-- START TEXT BLOCK --

Thank you very much for all your help!

I have a couple more questions, please. My flight will stop in Paris for an hour or so, will they require a visa? (this might be a silly question, but it's difficult to find the answers in the official websites).

Also, does Italy or France require proof of immunizations? like a shot record?

I really appreciate that you have this forum and that you reply so promptly.

Grazie


----------



## Lourdes (Feb 6, 2014)

You're right, there isn't generally a quick and easy Q&A for travel and many things you just learn along the way as you're doing them. So I can answer from personal experience from the many trips I've taken back and forth between the US and Europe and from living here now for over 12 years.

All of the EU countries (except for the UK) are also part of the Schengen area, which allows people to move across borders freely without the need for visas. This is for EU citizens, of course. But if you don't need a visa to visit the EU based on your citizenship, then all you're asked is to show your passport at the first place you land in. In your case, it will be in Paris.... and if from there you catch another plane to Italy, you won't have to show your passport again once you arrive here because you're already in the Schengen area!

So I can confirm no visa is required in Paris either for US citizens. And no European country has ever asked me to see proof of immunizations, ever! 

Ah, that hour you think you have in Paris? It will barely be enough to make it from your plane, through passport control, to the shuttle bus to get to the next terminal, maybe an extra line of security and your plane will be boarding. So don't think you have lots of time in Paris, you really won't - be quick to move around so that you don't lose the connecting flight!


----------



## carmeneb (Feb 6, 2014)

*Thank you!*

Whew!
I'm so lucky to already have all that I need.

Thanks for the tip about changing planes in Paris. I will make sure I find my connecting flight first of all.

Thanks again!


----------



## carmeneb (Feb 24, 2014)

*B&B*

Hi Lourdes!
I'm getting a little overwhelmed about the accommodations. Would you recommend Florence Room B&B? 
So many places! I would like to be somewhat centralized, but also comfortable even if it costs a little more. 

Thank you for you advice.


----------



## Lourdes (Feb 25, 2014)

Ciao Carmen! I know, there are way too many places to choose from in Florence, it can get overwhelming. If you already know you'd like a B&B, then you've narrowed the search a bit. 
Take a look at this page: http://www.florenceaccommodation.com/florence-bed-and-breakfasts/
and see what you like. On this page, I'd highly recommend *Casa dei Tintori* as a special place where you get to meet the owners and have a very cozy atmosphere, while the *Residenza Casanuova* also offers a stay at a small, family-managed hotel but in a more residential quarter, quieter and with the local market where residents shop at nearby. All of the others are very nice, just depends on what you're looking for.... all are in the center so very central to all of the sights. If you have any questions on any of them or are looking for something in particular, let me know and I'll tell you which ones you should look at.


----------



## carmeneb (Feb 25, 2014)

-- END TEXT BLOCK --
-- START MATERIALS PROVIDED --

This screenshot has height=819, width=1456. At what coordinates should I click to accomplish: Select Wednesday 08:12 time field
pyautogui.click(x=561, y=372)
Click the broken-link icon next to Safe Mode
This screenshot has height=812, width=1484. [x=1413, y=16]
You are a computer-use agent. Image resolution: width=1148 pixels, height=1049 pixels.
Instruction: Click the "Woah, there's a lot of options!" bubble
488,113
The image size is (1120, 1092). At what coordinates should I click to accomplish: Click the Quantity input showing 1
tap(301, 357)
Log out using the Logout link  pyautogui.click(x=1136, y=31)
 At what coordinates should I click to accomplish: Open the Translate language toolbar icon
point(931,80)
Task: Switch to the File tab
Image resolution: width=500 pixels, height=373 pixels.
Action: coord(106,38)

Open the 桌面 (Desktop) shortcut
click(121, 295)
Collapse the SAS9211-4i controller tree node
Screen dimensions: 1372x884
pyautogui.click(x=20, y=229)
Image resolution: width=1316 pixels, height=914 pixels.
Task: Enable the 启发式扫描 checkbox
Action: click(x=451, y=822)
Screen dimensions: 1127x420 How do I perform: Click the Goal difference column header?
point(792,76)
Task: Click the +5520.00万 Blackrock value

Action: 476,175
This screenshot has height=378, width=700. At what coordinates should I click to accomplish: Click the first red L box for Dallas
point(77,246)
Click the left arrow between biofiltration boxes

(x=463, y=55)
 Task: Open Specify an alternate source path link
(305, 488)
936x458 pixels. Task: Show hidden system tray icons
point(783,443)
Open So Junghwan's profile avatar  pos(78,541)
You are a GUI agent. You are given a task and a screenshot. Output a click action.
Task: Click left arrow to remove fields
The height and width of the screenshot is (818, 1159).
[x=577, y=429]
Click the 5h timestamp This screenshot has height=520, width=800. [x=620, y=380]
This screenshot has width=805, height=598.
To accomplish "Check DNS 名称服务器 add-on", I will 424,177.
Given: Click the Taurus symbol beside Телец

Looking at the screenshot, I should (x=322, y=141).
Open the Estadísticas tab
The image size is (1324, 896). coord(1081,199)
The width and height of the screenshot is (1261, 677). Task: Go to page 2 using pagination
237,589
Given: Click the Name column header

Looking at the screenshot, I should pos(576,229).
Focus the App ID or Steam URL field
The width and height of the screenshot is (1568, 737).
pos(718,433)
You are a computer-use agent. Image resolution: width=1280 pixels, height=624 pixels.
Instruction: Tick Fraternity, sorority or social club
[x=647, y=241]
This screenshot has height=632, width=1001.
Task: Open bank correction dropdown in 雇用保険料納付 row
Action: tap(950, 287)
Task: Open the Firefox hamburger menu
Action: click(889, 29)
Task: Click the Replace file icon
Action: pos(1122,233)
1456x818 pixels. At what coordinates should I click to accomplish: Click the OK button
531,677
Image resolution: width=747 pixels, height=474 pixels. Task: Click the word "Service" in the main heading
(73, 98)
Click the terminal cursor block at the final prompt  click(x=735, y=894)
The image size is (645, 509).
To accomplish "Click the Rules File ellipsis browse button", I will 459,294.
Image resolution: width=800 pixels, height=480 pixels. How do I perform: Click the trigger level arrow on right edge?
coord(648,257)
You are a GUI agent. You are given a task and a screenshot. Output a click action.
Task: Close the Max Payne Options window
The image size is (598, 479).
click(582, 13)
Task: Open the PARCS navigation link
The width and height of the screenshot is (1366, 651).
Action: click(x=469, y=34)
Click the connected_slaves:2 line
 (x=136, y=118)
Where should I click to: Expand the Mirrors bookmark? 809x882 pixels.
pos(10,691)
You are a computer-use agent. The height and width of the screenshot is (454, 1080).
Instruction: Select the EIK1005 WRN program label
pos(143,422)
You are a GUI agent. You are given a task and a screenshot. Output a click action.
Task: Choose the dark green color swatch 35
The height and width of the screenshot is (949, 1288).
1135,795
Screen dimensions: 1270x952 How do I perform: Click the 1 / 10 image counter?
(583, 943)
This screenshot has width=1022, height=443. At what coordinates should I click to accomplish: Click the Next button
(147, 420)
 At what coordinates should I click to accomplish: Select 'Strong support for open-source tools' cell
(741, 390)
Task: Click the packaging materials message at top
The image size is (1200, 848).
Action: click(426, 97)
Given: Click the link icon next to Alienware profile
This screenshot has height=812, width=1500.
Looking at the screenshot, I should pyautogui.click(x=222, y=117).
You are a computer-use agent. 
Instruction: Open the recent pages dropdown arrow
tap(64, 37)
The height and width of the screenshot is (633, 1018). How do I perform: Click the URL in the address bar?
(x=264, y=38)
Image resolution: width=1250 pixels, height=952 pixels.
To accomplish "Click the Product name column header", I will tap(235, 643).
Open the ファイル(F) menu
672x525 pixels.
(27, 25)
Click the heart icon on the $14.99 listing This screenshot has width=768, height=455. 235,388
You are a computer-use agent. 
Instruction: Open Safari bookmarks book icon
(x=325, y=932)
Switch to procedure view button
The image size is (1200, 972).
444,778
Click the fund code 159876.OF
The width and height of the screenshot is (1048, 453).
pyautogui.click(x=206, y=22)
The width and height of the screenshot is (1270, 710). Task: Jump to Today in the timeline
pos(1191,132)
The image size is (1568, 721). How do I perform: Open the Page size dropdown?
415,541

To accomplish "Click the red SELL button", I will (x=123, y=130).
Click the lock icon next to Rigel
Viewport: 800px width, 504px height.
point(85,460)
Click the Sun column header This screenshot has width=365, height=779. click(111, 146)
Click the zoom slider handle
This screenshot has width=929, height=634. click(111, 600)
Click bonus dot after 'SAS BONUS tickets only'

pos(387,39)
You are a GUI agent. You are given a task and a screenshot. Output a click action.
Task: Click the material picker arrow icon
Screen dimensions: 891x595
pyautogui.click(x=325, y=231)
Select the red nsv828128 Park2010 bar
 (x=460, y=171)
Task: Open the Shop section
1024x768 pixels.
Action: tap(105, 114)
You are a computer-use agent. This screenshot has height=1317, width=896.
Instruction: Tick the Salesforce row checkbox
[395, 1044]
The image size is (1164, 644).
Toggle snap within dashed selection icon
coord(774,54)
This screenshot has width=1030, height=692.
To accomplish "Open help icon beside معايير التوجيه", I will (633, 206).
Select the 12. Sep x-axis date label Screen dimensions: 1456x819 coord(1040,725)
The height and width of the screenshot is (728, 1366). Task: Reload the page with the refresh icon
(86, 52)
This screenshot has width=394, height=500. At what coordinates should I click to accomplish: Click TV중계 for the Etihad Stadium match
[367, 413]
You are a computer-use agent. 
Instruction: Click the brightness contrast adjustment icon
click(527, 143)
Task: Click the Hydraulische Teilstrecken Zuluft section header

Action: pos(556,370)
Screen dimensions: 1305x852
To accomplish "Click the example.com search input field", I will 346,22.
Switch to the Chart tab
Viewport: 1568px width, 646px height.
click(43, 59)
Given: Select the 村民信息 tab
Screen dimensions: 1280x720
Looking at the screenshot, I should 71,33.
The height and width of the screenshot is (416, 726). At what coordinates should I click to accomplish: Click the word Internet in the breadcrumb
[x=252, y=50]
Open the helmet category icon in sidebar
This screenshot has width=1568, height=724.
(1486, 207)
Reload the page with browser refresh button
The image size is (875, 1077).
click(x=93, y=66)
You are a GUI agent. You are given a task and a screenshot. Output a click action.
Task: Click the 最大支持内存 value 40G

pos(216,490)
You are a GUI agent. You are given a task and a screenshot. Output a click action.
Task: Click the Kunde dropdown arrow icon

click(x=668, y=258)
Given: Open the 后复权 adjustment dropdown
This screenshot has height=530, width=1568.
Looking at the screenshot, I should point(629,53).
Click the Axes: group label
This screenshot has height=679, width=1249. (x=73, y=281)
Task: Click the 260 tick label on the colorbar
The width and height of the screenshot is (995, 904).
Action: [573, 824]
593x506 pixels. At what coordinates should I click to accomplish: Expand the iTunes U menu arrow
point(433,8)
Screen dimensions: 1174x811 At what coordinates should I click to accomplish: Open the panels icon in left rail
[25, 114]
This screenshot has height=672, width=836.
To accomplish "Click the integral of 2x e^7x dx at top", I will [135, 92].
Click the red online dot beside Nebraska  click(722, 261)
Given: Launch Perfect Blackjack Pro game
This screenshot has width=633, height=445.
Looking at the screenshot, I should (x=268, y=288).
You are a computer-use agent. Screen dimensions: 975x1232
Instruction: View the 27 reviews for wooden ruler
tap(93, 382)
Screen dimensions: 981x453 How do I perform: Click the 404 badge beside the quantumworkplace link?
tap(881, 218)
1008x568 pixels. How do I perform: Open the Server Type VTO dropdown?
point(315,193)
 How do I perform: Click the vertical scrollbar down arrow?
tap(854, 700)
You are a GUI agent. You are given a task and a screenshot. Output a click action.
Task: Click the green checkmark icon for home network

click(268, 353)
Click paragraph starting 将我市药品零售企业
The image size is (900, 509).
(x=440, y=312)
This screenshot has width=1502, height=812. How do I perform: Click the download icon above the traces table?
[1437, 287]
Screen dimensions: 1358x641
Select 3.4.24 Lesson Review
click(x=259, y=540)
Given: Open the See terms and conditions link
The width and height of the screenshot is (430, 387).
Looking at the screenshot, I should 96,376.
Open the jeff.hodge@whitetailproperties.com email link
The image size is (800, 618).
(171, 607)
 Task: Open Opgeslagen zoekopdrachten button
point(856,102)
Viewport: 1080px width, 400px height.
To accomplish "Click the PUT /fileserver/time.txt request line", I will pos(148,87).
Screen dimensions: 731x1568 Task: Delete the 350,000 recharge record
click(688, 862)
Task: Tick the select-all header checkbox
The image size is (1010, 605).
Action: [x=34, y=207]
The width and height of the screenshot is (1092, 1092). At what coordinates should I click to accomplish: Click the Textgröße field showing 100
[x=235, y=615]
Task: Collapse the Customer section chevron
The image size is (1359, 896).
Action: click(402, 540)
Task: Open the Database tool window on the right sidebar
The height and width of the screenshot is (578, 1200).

-- END MATERIALS PROVIDED --

■ **DIRECTIVES**:
1. Copy the part of the travel forum thread that opens with the words "All of the EU" and closes with "the Schengen area!".
2. Collect every line of the records that contains the string "profile", matching case exactly.
The records bear no relation to the travel forum thread.

■ **TASK RESULTS**:
1.
All of the EU countries (except for the UK) are also part of the Schengen area, which allows people to move across borders freely without the need for visas. This is for EU citizens, of course. But if you don't need a visa to visit the EU based on your citizenship, then all you're asked is to show your passport at the first place you land in. In your case, it will be in Paris.... and if from there you catch another plane to Italy, you won't have to show your passport again once you arrive here because you're already in the Schengen area!

2.
Open So Junghwan's profile avatar  pos(78,541)
Given: Click the link icon next to Alienware profile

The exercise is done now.